DATA FOR THIS TASK: Begin

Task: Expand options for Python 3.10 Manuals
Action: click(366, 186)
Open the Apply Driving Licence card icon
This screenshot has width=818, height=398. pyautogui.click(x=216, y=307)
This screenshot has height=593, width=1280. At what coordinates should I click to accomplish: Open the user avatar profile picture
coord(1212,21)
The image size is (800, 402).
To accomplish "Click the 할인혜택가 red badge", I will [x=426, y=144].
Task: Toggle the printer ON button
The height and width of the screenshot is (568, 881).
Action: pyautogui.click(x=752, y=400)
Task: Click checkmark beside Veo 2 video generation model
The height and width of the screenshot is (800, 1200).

DATA FOR THIS TASK: End
DATA FOR THIS TASK: Begin

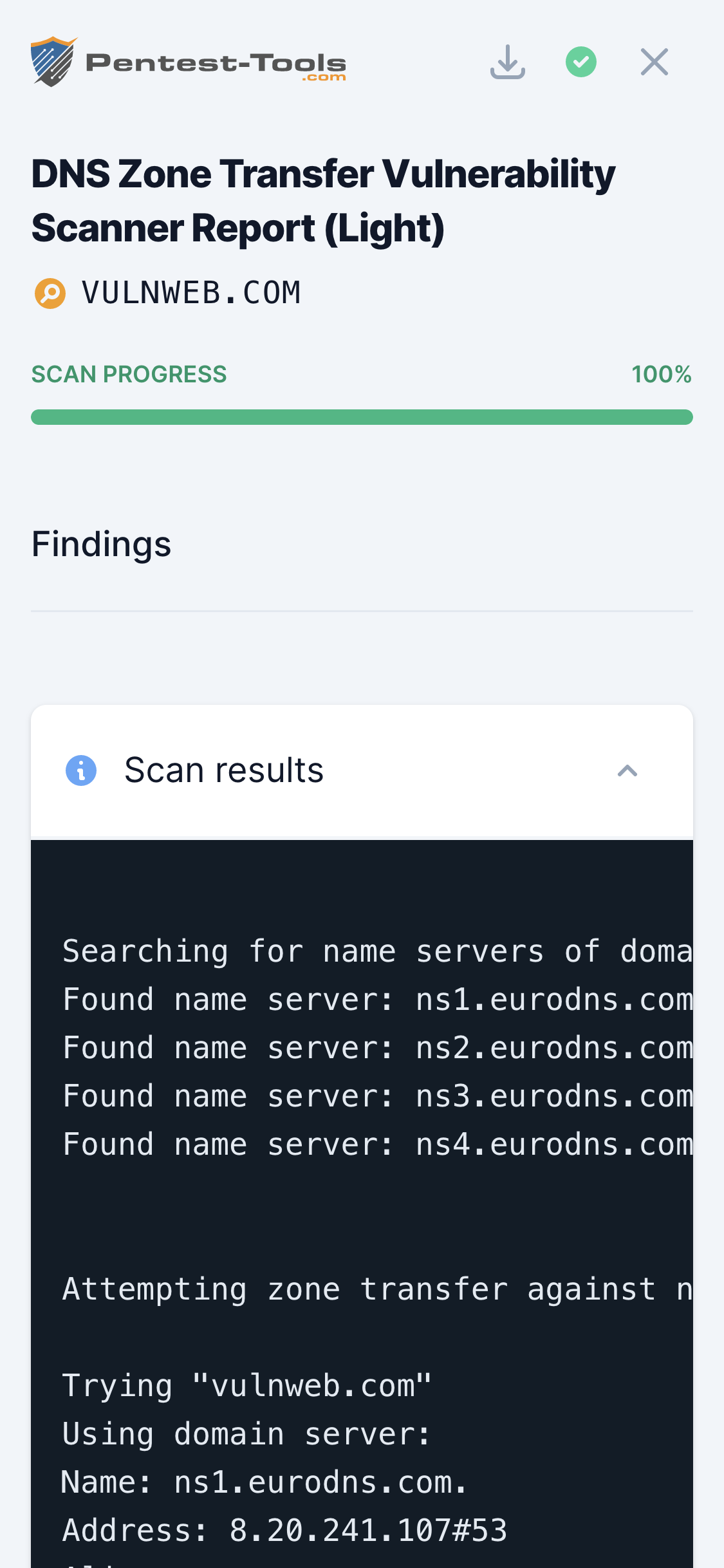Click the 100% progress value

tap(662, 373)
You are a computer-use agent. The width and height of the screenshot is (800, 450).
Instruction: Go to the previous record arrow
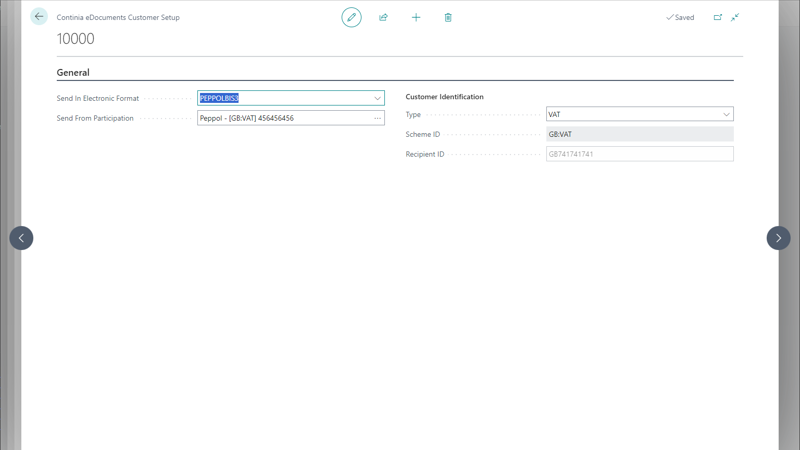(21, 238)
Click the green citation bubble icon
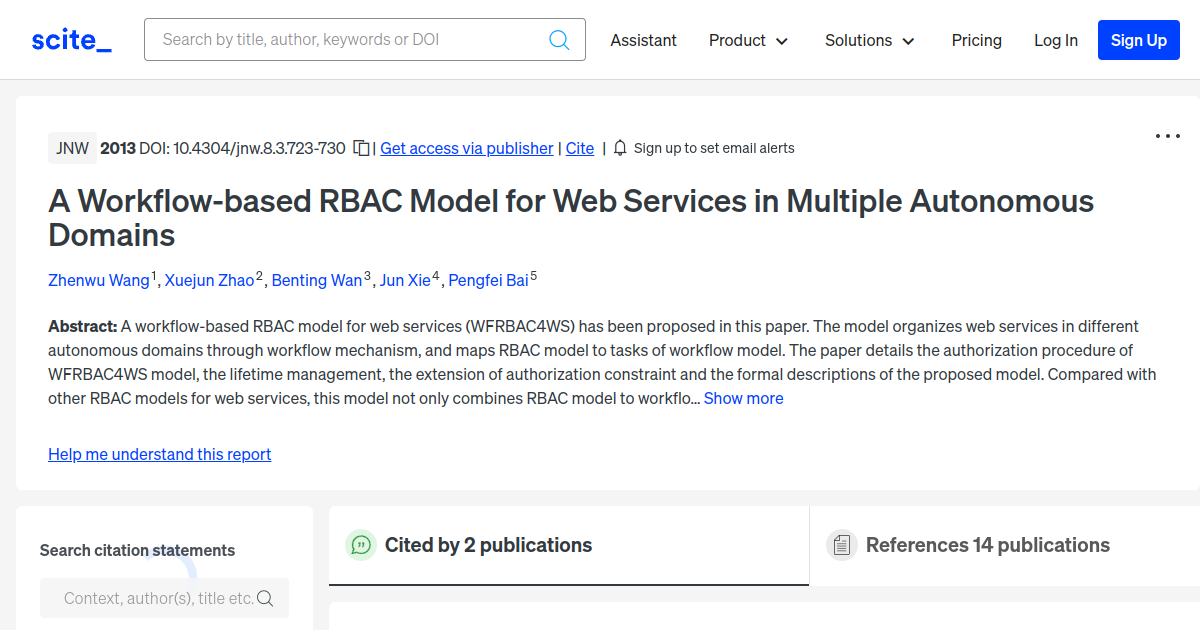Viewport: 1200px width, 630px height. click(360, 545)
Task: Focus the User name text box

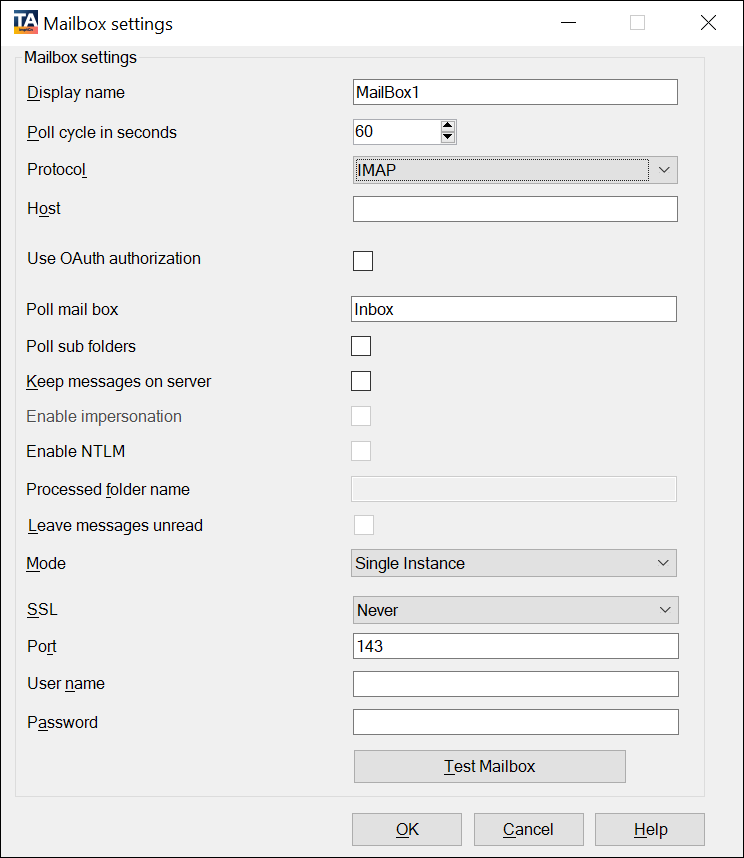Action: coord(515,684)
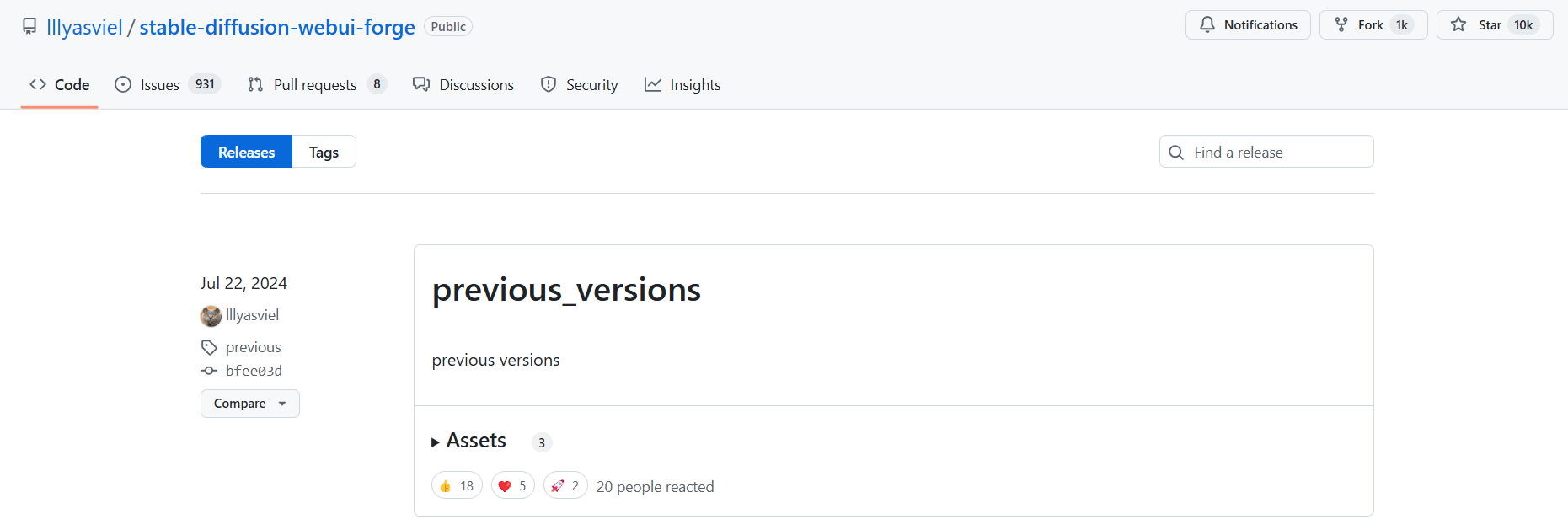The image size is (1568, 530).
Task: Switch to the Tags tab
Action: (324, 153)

DATA FOR THIS TASK: End

▶ WHAT YOU HAVE TO DO: The answer is the run of lines above from the line containing "Task: Click checkmark" through the line containing "The height and width of the screenshot is (800, 1200).", copied exactly and alone.

▶ WRITTEN REPLY:
Task: Click checkmark beside Veo 2 video generation model
The height and width of the screenshot is (800, 1200).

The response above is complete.